I put this at the base because I believe all the other layers are intimately affected by your identity. Putting your whole self into your athletic endeavors is essential for all the other pieces to fall into place. Logistics and ambitious goal-setting is hard to enjoy for many people. If you’re internally convinced that you’re weak or afraid, you will prove yourself right. The time investment of deliberate practice is huge. And strength training, while probably more enjoyable in its own right, is a huge endeavor. These are just examples of how a willingness to adapt and change is essential in order to overcome obstacles to higher performance.
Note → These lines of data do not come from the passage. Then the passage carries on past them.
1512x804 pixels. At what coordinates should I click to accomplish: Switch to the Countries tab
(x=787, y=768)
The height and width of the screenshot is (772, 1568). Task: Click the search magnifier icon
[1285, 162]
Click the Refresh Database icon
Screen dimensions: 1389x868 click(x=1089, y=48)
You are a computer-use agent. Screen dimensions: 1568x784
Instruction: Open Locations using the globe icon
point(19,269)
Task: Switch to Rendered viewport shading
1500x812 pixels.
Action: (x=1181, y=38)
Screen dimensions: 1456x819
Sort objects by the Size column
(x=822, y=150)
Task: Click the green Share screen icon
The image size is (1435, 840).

I don’t believe you can truly give all of yourself to an effort if you don’t identify with it. The best hangboard numbers in the world won’t hold you on the wall if you aren’t convinced that you can do it, or if you sabotage yourself from ever getting to try.
When the chips are down, one who considers climbing a core part of their identity will find a way to make it work.
There is merit to having a multifaceted identity, and I would never suggest that someone ignore the rest of their life outside climbing. Make no mistake, your life outside of climbing plays a huge role in your performance. Often lining everything up for the big send means juggling or back-burnering a dozen other stresses. When the chips are down, one who considers climbing a core part of their identity will find a way to make it work.
Identity-based factors influencing success / areas of improvement to consider
- Ability to see clearly who you are, and who you want to be
- Willingness to make life changes and sacrifices (may change who you are)
- Readiness to accept things that cannot be changed about your life and their impact on your climbing (may change who you want to be)
- Acceptance of the vulnerability of commitment
Strength comes at the end
Once we’re actually under our project, pulling on for the attempt – that’s the moment that strength really enters the picture. There are so many other factors leading up to that moment, and all of them are trainable. But don’t try to rewrite the entire book of your climbing in one day. Tune out the noise, pick one or two things at a time to focus on, and do the work.
We should pay attention to the way we talk about ourselves as climbers. Our self-talk says a lot about what’s actually holding us back from performing our best.
The first and most important takeaway should be this: We should pay attention to the way we talk about ourselves as climbers. Our self-talk says a lot about what’s actually holding us back from performing our best. Often, hiding behind strength – whether as an advantage or a weakness – is a way of coping with the fact that something else, something harder to quantify, is the real obstacle between us and our success.
It’s not easy to get a few percent stronger year after year. But it’s easier than the uncomfortable work of toning down our aggression, or accepting that we’re scared, or acknowledging that our self-talk is destructive to our success, or bucking up and identifying with that big goal even though we might fail, or deciding to pick up and move somewhere with more climbing opportunities.
Great climbers will do both: chip away at their strength year after year, with their eyes on the horizon – but also look in the mirror, examine their habits closely, and do the hard work of self-improvement.